§ **Problem requirements**: Restate all the data word for word and omit the pictures.
---------- The input
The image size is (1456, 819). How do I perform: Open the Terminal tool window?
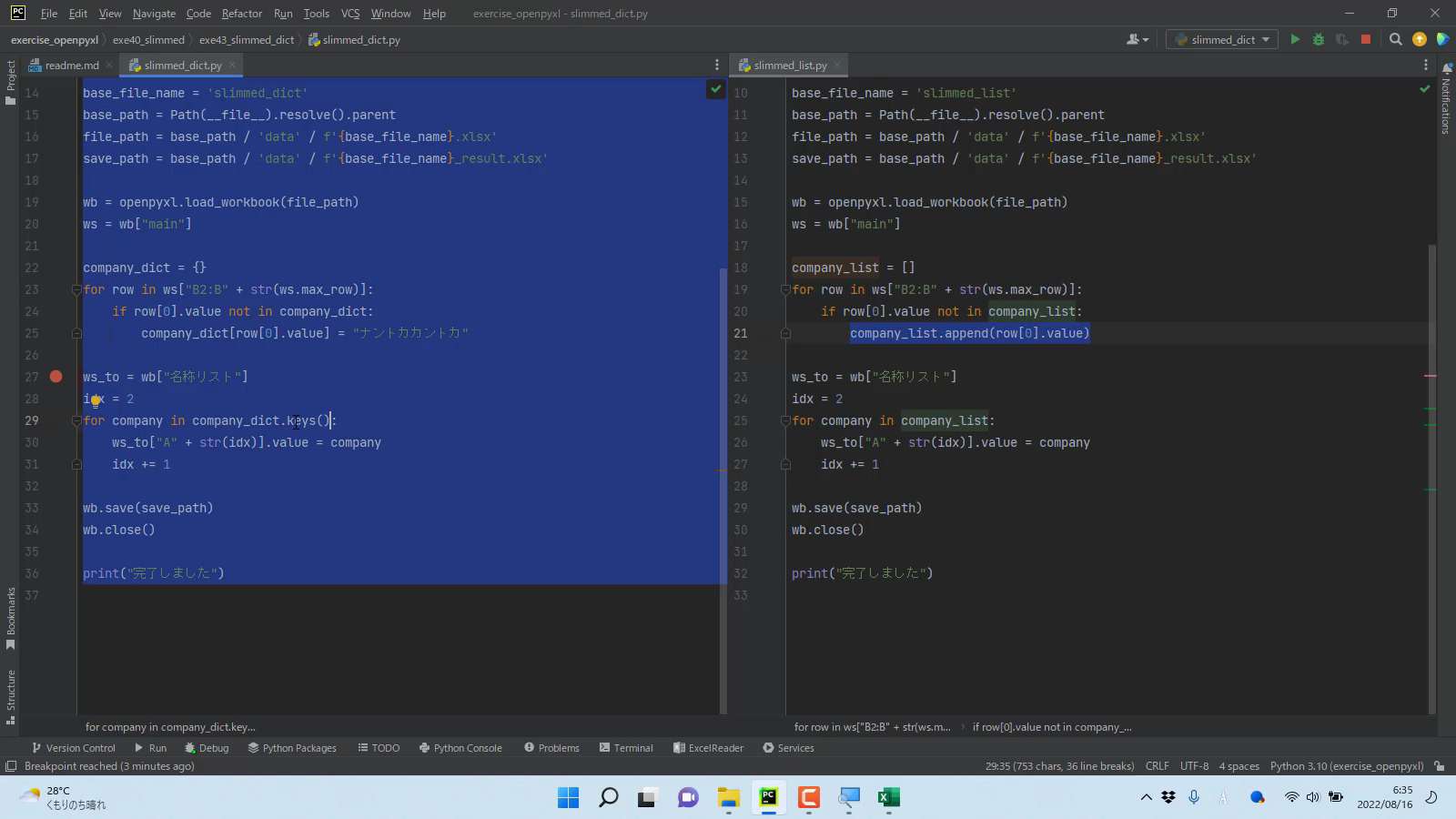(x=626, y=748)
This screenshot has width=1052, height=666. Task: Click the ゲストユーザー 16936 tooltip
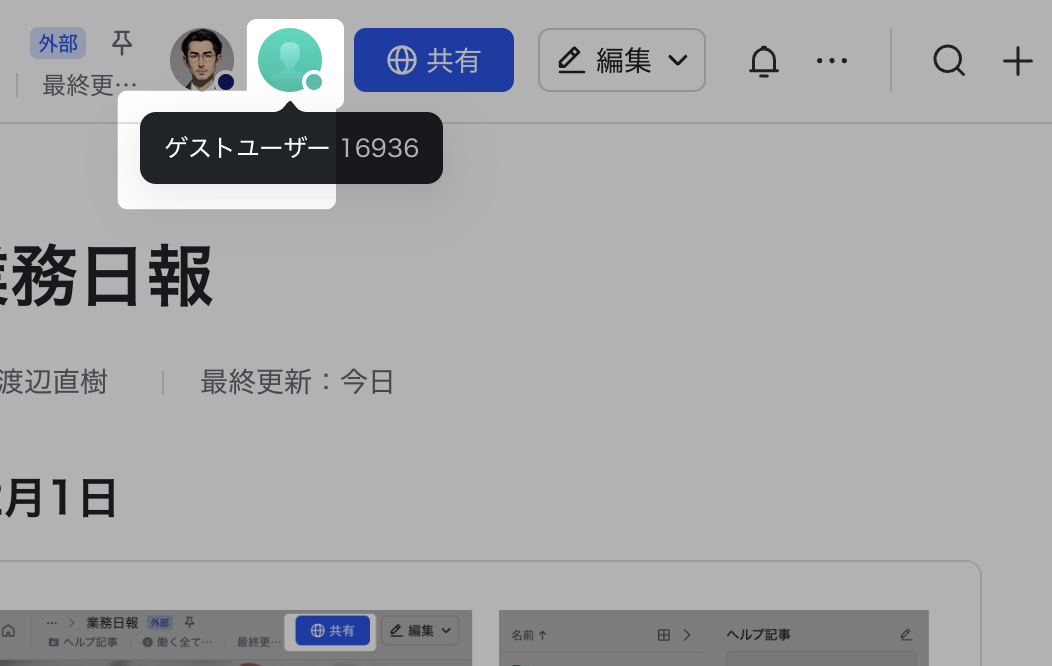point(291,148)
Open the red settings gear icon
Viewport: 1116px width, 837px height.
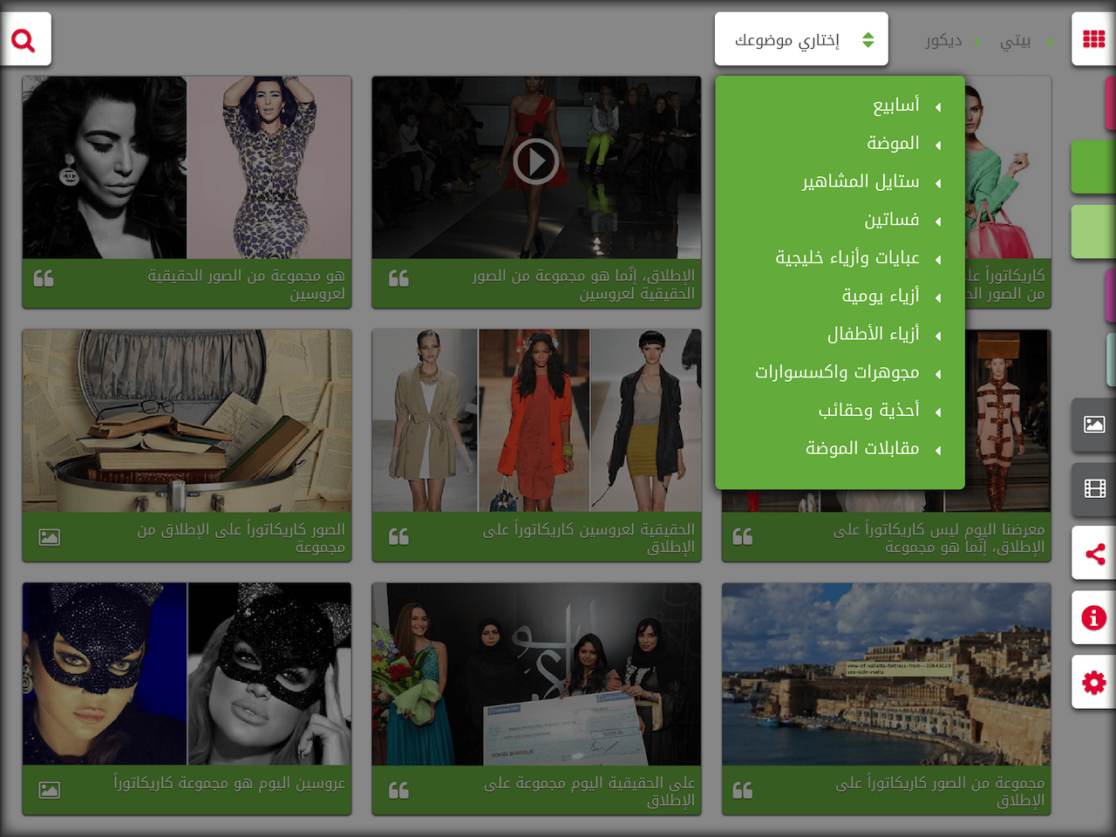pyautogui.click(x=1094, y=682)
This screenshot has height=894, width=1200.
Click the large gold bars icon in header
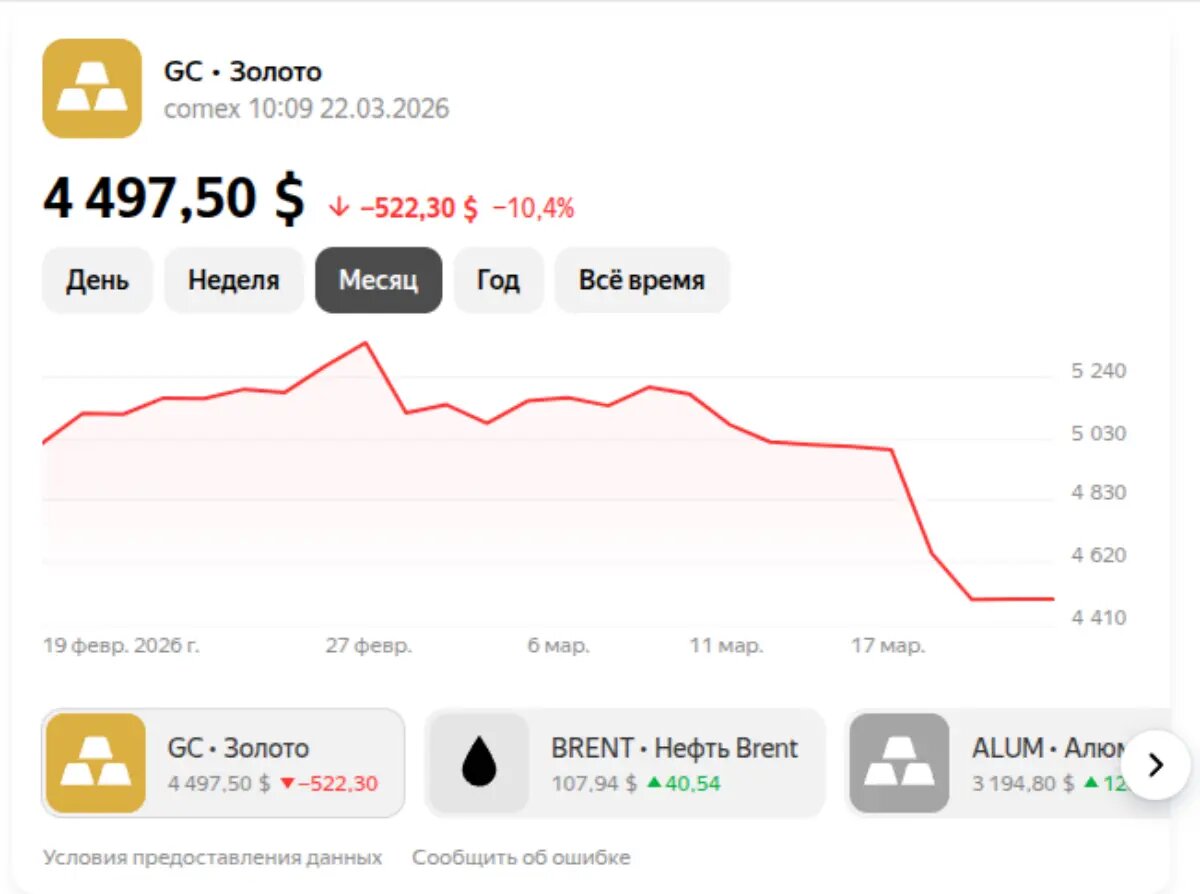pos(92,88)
--------------------
§ **Task output**:
The image size is (1456, 819). How do I perform: Open the Terminal tool window?
(x=626, y=748)
This screenshot has width=1052, height=666. Task: Click the ゲストユーザー 16936 tooltip
point(291,148)
Open the red settings gear icon
Viewport: 1116px width, 837px height.
pyautogui.click(x=1094, y=682)
This screenshot has height=894, width=1200.
Click the large gold bars icon in header
pos(92,88)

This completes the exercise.